How this relates to prior wiki work
- Confirms the wiki's tracking of RLVR mode collapse from DSRL discussion in 04-19.
- Addresses the gradient-conflict critique implicit in GFT-SFT as degenerate RL (04-21) and RLVR weak-supervision faithfulness (04-21), which both argued that RLVR's reward signal is not as clean as the verifiability framing implies.
- Cross-source tension with Kurate cs.LG #9 LLMs Gaming Verifiers: ResRL fixes one failure mode (gradient interference / diversity collapse). Gaming Verifiers documents another (RLVR is reward-hackable in principle, separate from the gradient problem). ResRL does not refute Gaming Verifiers, it operates on a different layer of the failure.
- Lateral connection to the Distillation Panic (05-04). Lambert argued the distillation discourse is overheated. ResRL implicitly takes the position that RL-on-positive-and-negative-trajectories with proper gradient handling beats large-scale distillation for reasoning gains.
What's surprising
The conservative-reweighting framing inverts the intuition. Most NSR-fix papers try to amplify the negative signal. ResRL argues you should attenuate the part of the negative signal that semantically overlaps with positive trajectories, then keep the orthogonal residual. This is closer to the RLHF-style preference-modeling literature than to standard RLVR. The math reasoning gain (+9.4% Avg@16, +7.0% Pass@128) suggests this attenuation is doing more work than the previous generation's amplification approach.
Open questions
- Scale. All experiments are 7B-class. Whether the SVD positive subspace is well-conditioned at 70B+ is open.

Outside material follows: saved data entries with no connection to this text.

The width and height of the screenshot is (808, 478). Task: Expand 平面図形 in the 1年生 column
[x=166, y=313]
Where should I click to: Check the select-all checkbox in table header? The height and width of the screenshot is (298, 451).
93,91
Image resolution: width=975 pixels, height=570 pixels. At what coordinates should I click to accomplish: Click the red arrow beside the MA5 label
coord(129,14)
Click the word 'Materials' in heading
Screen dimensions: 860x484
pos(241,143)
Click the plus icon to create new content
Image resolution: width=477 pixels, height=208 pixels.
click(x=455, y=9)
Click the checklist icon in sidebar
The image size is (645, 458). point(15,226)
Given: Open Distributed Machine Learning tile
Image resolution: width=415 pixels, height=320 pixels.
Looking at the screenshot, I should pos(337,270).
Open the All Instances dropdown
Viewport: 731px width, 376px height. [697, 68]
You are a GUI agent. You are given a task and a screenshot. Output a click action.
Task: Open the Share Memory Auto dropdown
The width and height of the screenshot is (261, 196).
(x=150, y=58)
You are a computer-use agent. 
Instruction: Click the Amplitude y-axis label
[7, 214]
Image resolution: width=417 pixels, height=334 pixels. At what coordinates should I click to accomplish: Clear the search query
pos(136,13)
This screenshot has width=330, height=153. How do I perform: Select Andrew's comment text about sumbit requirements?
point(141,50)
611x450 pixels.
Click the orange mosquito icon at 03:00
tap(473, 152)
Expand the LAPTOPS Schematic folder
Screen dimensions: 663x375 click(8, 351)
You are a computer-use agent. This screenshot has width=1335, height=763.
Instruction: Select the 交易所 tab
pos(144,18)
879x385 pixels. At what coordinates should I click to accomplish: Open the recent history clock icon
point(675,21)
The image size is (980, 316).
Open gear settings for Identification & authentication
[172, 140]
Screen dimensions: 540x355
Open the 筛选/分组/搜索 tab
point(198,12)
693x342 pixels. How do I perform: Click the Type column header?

- Composition with inference-time methods. Step-Level Optimization (05-02) detects trajectory stalls at inference. ResRL handles training-time gradient interference. Composition is the next paper.
- Diversity floor. The conservative-reweighting hyperparameter trades off reasoning gain against diversity preservation. The lower bound on diversity below which reasoning gains erode is not characterized in the paper.
Industry context
The first author is interning at Meituan (the food-delivery company) per Lambert's Notes from inside China's AI labs, Meituan was visited the same week this paper was published. Meituan's open-weight LLM strategy fits Lambert's "tech-ownership mentality" framing. ResRL is methodologically deep, exactly the kind of work the build-not-buy culture produces.